The first step began on a ward full of white. White curtains, white bed frame and white sheets, white tiled flooring. So much white it made your eyes burn because the lights were entirely too bright. His eyes were already burning with the fact that they had to open, as he thought they wouldn't have to ever again. He thought he'd finally let it all go but he hadn't.
"You're awake," a woman in a white jacket smiled, a clipboard resting in her gloved hands. He attempted to sit up, his arms scrambling to push his body up but instead he felt a blood rush to his head as he whimpered from the pain on his wrists.
"You've lost a lot of blood," she explained as she pulled up a small plastic chair, shockingly the chair was blue, a drop of colour in the completely clinical white hell. "You're going to be very weak still; you've only just gained consciousness. Do you need anything?"
He opened his mouth to speak and realised how unbearably dry his tongue was. His head ached and he felt terribly shaky.
"A drink?" he managed to say with a slight slur affecting his voice.
"Yes, of course. You've been out for nearly a week, I suppose you would be very thirsty."
"A week!" he gasped and pushed himself up in surprise before yelping from the IV digging into his arm and making him feel sick. He had been asleep, protected only by a curtain of white, wrapped up in white sheets, stationary in an alien bed, for a week. The doctor removed a walkie-talkie from her pocket and asked for a water to be brought up to wing 2-B.
"I want to take a shower," he said.
"I'm afraid I can't let you do that right now," she sighed. A nurse strolled passed with a metal trolley which clanged and scratched the floor and the sound rolled through Rin's head dizzily giving him a headache.
"The water, Doctor," the young nurse said. He passed the little plastic cup to the doctor.
"Thank you, Daisuke," she said with a smile, taking the cup and passing it to Rin. The nurse nodded before pushing the clanging metal trolley. "Small sips," she cautioned.
Rin did take a small sip of the water, it tasted bland and coppery yet somehow it also tasted like the greatest thing and he ended up gulping down the entirety of the cups contents, desperate to remove the dryness in his throat. She clicked her tongue as the cup was settled on the bedside.
"I understand that I need to be on suicide watch for the next twenty four hours, right?" Rin asked after lying back in his bed slightly.
"No," she sighed. "No, Rin, you don't," her grip on the clipboard firming.
"Great, so I'll be going home soon, then?"
"This is your third suicide attempt in the last two months, Rin. We shouldn't have let you leave after the second time," she said, her voice growing sterner and her smile creasing into a frown.
"Wait. What do you mean?" He asked.
"The board has discussed your case. You refuse to visit any sort of therapist, you refuse to talk about your feelings, and you aren't getting any better.
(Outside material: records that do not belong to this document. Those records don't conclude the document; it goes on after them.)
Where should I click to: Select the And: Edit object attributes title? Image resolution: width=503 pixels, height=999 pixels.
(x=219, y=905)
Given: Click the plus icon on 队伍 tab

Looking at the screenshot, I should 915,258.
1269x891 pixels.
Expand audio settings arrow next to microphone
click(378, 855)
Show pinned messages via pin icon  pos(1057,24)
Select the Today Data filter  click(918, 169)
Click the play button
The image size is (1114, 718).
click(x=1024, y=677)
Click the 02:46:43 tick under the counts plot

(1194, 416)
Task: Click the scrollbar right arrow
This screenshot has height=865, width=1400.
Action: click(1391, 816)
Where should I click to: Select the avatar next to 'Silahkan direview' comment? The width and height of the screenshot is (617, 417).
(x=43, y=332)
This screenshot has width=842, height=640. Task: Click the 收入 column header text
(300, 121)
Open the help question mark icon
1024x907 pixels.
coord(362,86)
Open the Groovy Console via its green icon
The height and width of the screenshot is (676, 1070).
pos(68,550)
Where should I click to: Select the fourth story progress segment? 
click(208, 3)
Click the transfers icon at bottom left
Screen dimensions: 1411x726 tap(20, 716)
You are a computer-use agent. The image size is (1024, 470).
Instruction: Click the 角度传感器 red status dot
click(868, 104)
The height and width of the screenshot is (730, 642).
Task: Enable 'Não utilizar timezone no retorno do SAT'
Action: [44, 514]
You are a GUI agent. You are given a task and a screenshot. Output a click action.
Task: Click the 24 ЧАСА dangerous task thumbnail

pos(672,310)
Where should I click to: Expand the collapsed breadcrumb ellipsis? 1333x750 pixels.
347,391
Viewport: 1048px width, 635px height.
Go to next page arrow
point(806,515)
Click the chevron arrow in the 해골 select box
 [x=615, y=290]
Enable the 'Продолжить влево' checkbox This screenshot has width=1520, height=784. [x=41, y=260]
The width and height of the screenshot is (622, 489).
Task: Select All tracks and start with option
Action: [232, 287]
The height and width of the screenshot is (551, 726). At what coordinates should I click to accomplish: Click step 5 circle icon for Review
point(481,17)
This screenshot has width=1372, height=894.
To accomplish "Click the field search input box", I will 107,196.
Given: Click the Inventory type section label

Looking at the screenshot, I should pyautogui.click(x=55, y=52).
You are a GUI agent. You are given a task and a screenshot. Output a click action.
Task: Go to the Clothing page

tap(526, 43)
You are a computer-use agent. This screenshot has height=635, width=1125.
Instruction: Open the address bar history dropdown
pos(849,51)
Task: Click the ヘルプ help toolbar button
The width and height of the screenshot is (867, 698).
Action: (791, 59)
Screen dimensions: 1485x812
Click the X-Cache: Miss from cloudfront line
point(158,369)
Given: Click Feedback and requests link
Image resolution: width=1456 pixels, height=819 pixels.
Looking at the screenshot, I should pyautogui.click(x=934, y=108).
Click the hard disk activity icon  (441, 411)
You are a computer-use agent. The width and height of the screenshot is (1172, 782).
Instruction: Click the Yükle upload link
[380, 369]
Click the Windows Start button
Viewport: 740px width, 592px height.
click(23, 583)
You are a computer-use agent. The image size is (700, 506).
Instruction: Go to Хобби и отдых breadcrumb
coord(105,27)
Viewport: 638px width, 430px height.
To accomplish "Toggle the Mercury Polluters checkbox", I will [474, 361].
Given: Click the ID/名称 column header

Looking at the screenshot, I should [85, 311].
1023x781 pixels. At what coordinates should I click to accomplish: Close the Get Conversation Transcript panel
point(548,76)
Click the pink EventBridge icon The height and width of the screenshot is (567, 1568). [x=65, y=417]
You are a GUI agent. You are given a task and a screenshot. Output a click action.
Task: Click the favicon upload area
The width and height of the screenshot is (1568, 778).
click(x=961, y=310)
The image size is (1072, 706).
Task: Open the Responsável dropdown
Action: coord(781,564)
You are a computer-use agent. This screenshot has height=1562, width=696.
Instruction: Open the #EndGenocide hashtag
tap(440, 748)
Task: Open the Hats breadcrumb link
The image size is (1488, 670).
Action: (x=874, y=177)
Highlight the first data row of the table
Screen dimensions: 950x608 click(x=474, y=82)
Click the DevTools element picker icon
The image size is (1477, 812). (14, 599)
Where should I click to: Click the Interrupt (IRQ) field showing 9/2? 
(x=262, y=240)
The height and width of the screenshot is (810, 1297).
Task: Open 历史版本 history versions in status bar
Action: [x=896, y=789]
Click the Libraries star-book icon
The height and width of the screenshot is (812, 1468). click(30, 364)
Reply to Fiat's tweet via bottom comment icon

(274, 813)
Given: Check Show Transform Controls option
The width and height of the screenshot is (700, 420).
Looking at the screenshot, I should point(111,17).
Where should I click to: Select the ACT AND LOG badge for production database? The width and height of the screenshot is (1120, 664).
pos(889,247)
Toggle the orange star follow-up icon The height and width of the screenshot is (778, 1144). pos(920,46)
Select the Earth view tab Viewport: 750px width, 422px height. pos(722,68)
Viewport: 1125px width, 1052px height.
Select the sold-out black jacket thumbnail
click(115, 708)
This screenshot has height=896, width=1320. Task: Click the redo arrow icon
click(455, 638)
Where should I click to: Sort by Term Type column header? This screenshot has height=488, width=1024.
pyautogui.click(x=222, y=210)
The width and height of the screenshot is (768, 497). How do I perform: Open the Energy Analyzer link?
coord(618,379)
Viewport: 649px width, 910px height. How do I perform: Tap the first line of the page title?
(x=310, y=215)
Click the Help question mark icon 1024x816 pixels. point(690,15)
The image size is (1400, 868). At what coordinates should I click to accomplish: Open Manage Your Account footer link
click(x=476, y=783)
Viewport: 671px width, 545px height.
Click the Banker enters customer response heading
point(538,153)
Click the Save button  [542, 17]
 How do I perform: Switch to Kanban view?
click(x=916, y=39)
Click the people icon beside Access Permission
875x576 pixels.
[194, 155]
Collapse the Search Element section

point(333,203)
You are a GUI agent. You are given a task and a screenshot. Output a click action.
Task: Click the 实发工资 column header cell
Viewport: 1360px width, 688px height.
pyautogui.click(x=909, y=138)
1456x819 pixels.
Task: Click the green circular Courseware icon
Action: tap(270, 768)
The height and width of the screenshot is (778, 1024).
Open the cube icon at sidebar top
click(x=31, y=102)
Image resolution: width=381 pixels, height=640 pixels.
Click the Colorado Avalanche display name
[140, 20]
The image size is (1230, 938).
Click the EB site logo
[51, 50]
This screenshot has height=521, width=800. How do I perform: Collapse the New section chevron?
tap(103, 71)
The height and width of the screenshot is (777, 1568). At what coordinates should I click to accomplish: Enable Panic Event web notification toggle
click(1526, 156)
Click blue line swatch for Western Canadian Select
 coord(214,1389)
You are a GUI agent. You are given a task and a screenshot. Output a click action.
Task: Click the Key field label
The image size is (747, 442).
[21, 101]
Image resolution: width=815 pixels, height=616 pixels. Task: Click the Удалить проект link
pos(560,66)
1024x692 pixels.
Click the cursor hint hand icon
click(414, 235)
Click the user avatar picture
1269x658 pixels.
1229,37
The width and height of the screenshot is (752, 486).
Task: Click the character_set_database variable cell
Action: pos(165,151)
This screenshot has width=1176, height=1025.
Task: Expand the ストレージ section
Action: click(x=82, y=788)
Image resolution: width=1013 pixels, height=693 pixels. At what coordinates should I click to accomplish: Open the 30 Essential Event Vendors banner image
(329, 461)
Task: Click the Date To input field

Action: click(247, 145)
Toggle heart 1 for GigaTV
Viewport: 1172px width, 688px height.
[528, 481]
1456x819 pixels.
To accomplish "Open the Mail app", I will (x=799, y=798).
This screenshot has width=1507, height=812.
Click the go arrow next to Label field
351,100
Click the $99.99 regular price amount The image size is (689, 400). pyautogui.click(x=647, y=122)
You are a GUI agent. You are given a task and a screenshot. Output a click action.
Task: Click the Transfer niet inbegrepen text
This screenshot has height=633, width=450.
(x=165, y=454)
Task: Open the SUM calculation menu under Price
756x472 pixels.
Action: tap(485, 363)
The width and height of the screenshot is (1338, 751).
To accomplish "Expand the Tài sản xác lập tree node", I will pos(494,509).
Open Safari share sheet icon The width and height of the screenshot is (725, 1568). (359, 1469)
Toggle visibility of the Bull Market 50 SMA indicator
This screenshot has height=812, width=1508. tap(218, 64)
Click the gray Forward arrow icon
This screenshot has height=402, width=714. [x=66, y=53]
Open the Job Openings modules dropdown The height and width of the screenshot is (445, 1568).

The only time you aren't a risk to yourself is when you're being watched. I'm sorry to have to say this to you, but you're being sectioned."
He couldn't speak. It wasn't fair. He was going to be stuck in some sort of asylum he was sure of it. He didn't deserve this. It all felt like someone had punched him in the stomach and winded him.
"The moment your mother and sister are out of the house, you self-harm, during school you continuously attempt to sneak out of the building, and you've made five attempts to run away. We don't have a choice, it would be negligent to do anything else. From the moment that you are physically stable you will be relocated to the psychiatric wing of the hospital until you are no longer a risk to yourself or others."
The doctor then got out of her seat and headed for the exit. If he were stable, he would have knocked something over or screamed or something. But in the end he just couldn't fight, he just fell asleep.
Over the next week he saw his family, they had to talk a lot so they knew what to pack. One morning his sister turned up with a white paper bag on her arm. She had a big, somewhat forced, smile as she approached his bed. She tipped the contents of the bag onto the blankets.
Rin was surprised to find it was a large assortment of bracelets.
"Gou, why?"
"Well, since it's the summer, you probably wouldn't want to be in long sleeved shirts all the time, so I thought you could cover up… the scars with these," she replied, looking at the bed.
Wearing bracelets seemed so embarrassingly feminine and he was not feminine, he had absolutely never ever watched a romance film and cried. Definitely not… But he could see all the effort his sister had put into it. "Thanks, I love them," he said.
But when that week was over and he was stood in front of the ward, showered, dressed and able to move around without the doctors insisting he be in a wheelchair, a sudden fear struck him and he wanted to bolt. He so desperately wanted to run away. Instead he let the doctors lead him through the white double doors.